We almost reached the end of another calendar year and the wonderful tradition of the Java Advent Calendar continues into another year. I’ve had the pleasure of either opening or at least contributing to the 24 yearly surprise articles for a few years now and it always lets me be thankful again to celebrate the creativity, knowledge, and the power to share of the amazing Java community. With that in mind, I wish you and your loved ones an amazing time running up to the end of year and hope you get to recharge your batteries and enjoy a daily learning experience with the amazing authors presenting a new topic for the coming 23 days.

Java for sure isn’t an afterthought. Won’t be for a while longer and has shown to adopt seamlessly even to ever changing, modern, cloud-native architectures and requirements. One reason for this for sure is the endless innovation being driven by the language and the platforms but also more and more projects continue to push the boundaries of what’s possible by creating better open source frameworks to solve challenges. One of those challenges is connecting applications. And I am deliberately not talking about services here but I am also not excluding them. With more organizations paying close attention to what workloads are running on which infrastructure the true multi cloud landscapes silently became a reality. And the reasons for this are plenty. Governance, (data-)sovereignty, cost management, privacy and others. And applications need to make sure to either wait for infrastructure to provide the necessary integrations or implement them themselves. The last point is particularly challenging when applications need to cross network boundaries or various cloud implementations. A brilliant way to address this presents Skupper: A powerful open-source project that emerged as a solution to streamline multi cloud communication for developers.

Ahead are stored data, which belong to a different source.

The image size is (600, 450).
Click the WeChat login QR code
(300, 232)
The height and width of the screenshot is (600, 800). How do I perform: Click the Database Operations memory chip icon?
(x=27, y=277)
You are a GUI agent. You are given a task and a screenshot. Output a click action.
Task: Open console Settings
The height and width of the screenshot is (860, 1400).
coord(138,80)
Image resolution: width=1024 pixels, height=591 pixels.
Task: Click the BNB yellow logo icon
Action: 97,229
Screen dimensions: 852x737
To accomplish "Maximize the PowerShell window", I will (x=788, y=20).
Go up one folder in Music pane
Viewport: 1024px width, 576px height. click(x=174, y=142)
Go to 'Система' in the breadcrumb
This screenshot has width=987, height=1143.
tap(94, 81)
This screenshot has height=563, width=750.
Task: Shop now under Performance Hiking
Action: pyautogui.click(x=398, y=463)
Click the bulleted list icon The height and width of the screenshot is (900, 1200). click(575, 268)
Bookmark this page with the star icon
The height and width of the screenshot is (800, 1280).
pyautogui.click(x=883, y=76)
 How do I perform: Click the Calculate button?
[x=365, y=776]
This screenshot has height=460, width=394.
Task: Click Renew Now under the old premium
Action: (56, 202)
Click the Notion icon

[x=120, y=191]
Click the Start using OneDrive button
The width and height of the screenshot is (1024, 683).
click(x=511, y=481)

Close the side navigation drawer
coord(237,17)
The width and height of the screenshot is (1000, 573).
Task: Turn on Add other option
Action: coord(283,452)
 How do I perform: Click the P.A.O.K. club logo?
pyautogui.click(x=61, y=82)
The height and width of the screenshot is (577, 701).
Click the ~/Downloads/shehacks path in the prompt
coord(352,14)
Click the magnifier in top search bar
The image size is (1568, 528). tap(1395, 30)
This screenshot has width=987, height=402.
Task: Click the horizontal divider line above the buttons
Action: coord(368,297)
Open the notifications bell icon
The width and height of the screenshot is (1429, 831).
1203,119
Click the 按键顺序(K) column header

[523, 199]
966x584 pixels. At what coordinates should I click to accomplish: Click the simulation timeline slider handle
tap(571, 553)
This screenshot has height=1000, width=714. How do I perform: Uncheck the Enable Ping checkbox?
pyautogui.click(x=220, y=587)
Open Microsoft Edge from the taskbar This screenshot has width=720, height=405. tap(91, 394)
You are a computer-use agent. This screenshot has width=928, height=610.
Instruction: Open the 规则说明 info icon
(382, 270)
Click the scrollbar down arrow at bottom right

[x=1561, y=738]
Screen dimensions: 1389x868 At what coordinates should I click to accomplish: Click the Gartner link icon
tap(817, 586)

What is Skupper and why should developers consider using it!

Skupper is a cloud-native communication platform designed to facilitate secure and seamless communication across multiple Kubernetes clusters, Virtual Machines or Bare-Metal Servers or a combination of all of these – regardless of whether they are on-premises, in the cloud, or spanning various cloud providers.

It delivers a layer 7 service connection with no need for VPNs or special firewall rules. Using a simple command line interface, interconnections are created in a matter of minutes, avoiding extensive networking planning, and overhead. All interconnections between environments use mutual TLS(mTLS).
This approach puts applications in charge of the connections between services, abstracting away the intricacies of dealing with different networking configurations across clusters. It also provides service discovery features that make it easy for applications to find and communicate with services in other clusters.

If your application is truly distributed, it shouldn’t be limited by network topology. On the other hand, we are talking about a specific application, with specific communication requirements – so we don’t want to punch a gaping hole into firewalls, allowing all applications on a cluster (or even network segment) to freely communicate with all others. This is an application-scoped, secure VAN (Virtual Application Network).
Read: “With Skupper, your application can span multiple cloud providers, data centers, and regions.” (Source: https://skupper.io/ )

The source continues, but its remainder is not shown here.